You try telling a woman bearing down on the most painful feeling ever to sit! I did – and the male nurse pushing me said ,”Don’t push, Breathe in through your nose and out through your mouth.” That helped actually, because all I wanted to do was scream – which was pushing!
The next time I opened my eyes we were in the delivery room, but my husband wasn’t with me! He had to admit me and move the van as we were right where the ambulance comes.
With a rush of nurses around me, they got me to stand, got my boots and jacket off and told me to lay on the table. Again – ouch and really?! But I knew I had to. I crawled up and from what I remember of their words and response – they could see her coming and knew we hadn’t much time. I laid on my back and as they tried to get the monitor straps on me I started to scream and push – and with one push our baby girl literally popped out! I’m so glad a nurse was there to catch her as no doctor was even in the room yet!
My first thought was – she’s so tiny! Relief flooded me. Then I thought, “Troy missed it” and then “she’s not crying!” before I knew it, she was on my chest crying.
Troy says it was at that point he was entering – carrying all our bags – and asked the nurse at the desk where I was. She said, “It’s done!” He walked in – and saw our daughter laying on my chest. I’m glad he was relieved and not disappointed he missed it! He was just glad we were both okay and out of the van!
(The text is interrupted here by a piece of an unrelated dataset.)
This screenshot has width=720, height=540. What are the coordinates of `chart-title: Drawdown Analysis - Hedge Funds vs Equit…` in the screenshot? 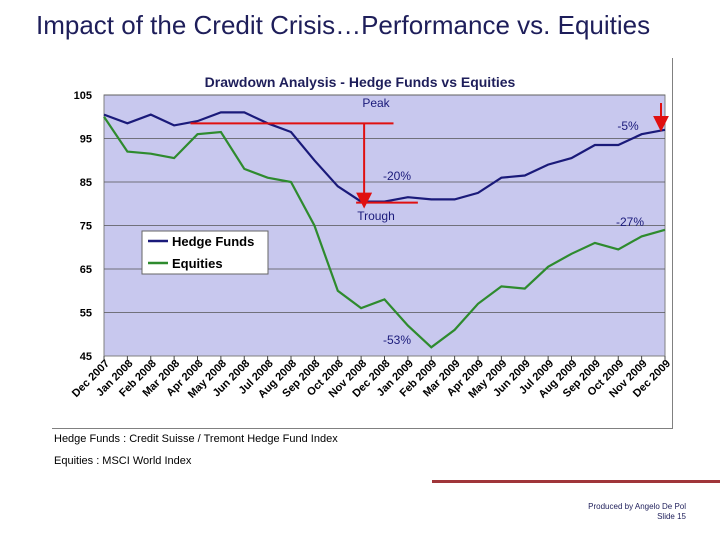 It's located at (360, 82).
His next thought was “But we have all these snacks!”
It’s funny what runs through your mind after something so intense and fast! To be honest, we both felt so much better after this delivery than our first, and I was ready to eat a burger!
Afton laid on my chest for the first hour, and Troy and I talked with relief about the day ahead to rest their on our own – with another daughter. We stared at her, wondering who she looked like. Our little perfect bundle had arrived. And as fast and furious as it was, I would take that over a long day of labour any day!
When Elizabeth came to the hospital, she looked concerned at first – why was Mommy in the bed with a baby? But she quickly started adoring her and letting our family love on her (thank you family!).
We went home the next day after a long sleepless night at the hospital (hello days and nights switched!). Elizabeth has been transitioning and adapting so well. We’ve had lots of company around, so that likely helps. Thank you to anyone and everyone who has prayed for us, brought food or gifts or helped in some way – we are forever grateful! God has given us another sweet girl to love and raise up – and we know that His grace will carry us through it all! Afton Reign, welcome sweet girl!